L’objectif des diagnostics ressources est de constituer une sorte de catalogue des matériaux disponibles sur un bâtiment. Ces diagnostics sont en général réalisés entre 6 mois et 2 ans avant le démarrage de la démolition. Cela permet dʼavoir une vision du gisement de matériaux disponibles suffisamment en avance pour adapter sa conception.

Le partage des informations des diagnostics ressources entre différents acteurs dʼun même territoire est un enjeu crucial. Ainsi, on peut mettre en valeur les matériaux réemployés auprès dʼun maximum de projets de construction. Les acteurs spécialisés du réemploi ont également une bonne connaissance des gisements disponibles sur un territoire? Cʼest pourquoi il peut être intéressant dʼintégrer dès les phases dʼesquisses une entreprise de réemploi dans lʼéquipe de maîtrise d’œuvre. Elle pourra réaliser un diagnostic territorial des matériaux disponibles et avoir une veille sur ce sujet.

Bobi Réemploi souhaite pour ces différentes raisons mettre en valeur le plus possible les gisements identifiés sur tous les types de missions que nous réalisons. Ils sont visibles sur la page nos catalogues de notre site internet.

Concevoir à partir des matériaux identifiés

Une fois les matériaux identifiés le plus tôt possible, savoir intégrer des matériaux de réemploi nécessite flexibilité et créativité. Cʼest une nouvelle démarche de création qui implique de concevoir à partir de la contrainte de lʼexistant. Mais de nombreux architectes se laissent tenter et y voient une nouvelle façon de travailler, à la recherche de bonnes idées pour mettre en œuvre des matériaux pas toujours uniformes, avec des caractéristiques nouvelles.


Par exemple, l’architecte d’intérieur Maëlle Architecture commence toujours ses projets de cette façon. Elle identifie les matériaux disponibles sur place et dans le réseau d’acteurs du réemploi locaux. Elle dessine ensuite son projet, en fonction des matériaux trouvés, qu’elle propose à ses clients. Le réemploi est pour elle une source d’inspiration dès le démarrage.


Autre exemple, la crèche Justice à Paris, où BFV Architectes et Bellastock ont conçu une façade à partir d’un gisement de portes d’un chantier de démolition voisin.
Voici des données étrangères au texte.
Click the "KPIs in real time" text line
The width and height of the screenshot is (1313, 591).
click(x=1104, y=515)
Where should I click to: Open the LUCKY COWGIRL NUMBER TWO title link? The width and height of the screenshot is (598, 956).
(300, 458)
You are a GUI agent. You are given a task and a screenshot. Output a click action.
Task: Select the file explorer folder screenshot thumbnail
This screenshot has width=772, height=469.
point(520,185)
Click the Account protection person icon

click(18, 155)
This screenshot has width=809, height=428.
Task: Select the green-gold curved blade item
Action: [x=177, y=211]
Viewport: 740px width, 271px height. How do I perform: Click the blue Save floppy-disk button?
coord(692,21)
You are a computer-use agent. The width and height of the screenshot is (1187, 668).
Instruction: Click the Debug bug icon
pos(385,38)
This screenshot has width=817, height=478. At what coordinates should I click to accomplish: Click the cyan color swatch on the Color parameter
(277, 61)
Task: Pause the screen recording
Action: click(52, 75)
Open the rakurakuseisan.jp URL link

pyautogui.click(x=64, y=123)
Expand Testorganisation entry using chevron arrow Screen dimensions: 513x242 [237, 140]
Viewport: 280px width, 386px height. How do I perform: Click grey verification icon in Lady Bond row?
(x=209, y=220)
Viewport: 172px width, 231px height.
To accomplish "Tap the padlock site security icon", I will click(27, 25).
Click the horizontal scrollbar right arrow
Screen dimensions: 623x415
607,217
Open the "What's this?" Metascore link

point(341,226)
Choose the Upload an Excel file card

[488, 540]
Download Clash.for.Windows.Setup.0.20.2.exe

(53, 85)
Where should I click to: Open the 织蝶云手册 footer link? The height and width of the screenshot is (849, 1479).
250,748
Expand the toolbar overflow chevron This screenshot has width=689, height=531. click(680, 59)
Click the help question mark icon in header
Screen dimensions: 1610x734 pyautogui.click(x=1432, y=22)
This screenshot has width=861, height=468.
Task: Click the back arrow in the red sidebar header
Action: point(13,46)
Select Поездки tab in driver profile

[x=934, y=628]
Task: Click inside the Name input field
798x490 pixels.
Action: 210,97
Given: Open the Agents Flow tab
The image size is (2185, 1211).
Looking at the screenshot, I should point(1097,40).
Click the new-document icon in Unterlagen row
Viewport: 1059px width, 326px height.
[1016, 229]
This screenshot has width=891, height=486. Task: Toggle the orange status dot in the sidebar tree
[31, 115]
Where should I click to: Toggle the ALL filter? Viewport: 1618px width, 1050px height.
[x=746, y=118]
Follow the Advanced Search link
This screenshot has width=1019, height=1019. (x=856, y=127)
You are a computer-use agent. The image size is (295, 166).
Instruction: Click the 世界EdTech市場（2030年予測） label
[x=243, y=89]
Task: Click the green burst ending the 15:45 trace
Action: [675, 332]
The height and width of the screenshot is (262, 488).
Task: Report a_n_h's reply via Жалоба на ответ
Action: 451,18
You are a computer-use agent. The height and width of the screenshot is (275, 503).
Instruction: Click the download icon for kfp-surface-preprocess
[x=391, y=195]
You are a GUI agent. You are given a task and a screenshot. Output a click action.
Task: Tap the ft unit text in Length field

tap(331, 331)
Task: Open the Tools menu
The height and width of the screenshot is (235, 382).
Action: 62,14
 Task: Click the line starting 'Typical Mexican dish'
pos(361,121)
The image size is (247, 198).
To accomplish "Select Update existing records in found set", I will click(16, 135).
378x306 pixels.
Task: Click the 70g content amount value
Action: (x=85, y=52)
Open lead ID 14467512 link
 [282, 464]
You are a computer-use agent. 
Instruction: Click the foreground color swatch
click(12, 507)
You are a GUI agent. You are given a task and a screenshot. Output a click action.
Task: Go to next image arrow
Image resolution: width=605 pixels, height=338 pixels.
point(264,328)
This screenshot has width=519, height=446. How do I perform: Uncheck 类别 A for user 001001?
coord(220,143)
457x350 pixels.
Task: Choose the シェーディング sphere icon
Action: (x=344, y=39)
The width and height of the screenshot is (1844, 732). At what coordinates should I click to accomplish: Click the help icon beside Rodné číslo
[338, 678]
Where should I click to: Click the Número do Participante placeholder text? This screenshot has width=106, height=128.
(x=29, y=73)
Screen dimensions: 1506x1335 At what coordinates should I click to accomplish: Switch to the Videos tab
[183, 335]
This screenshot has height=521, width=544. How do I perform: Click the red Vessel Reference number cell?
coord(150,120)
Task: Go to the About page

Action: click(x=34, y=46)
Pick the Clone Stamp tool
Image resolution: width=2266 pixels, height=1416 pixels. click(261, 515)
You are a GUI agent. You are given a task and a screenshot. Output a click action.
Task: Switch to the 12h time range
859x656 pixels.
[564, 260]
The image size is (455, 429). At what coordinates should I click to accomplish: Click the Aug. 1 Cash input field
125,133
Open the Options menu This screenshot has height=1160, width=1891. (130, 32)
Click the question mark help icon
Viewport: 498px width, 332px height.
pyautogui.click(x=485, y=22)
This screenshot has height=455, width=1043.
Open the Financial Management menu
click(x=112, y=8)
La trame a donc été imaginée à partir de trames de portes existantes. Le résultat démontre bien que le réemploi a de l’avenir !

portes réemployées sur un chantier voisin pour la réalisation de la façade de la crèche justice
©BFV Architectes, Façade de la crèche Justice, conçue à partir de portes d’un chantier de démolition voisin, conçu par BFV Architectes et Bellastock

Néanmoins, tous les acteurs ayant mis en œuvre des matériaux de réemploi restent unanimes. Si la démarche a fonctionné, c’est grâce à l’implication de l’ensemble de la chaine, du maître d’ouvrage jusqu’à l’entreprise de travaux. Il faut donc continuer à sensibiliser sur le sujet du réemploi et multiplier les démonstrateurs pour que cette pratique devienne courante.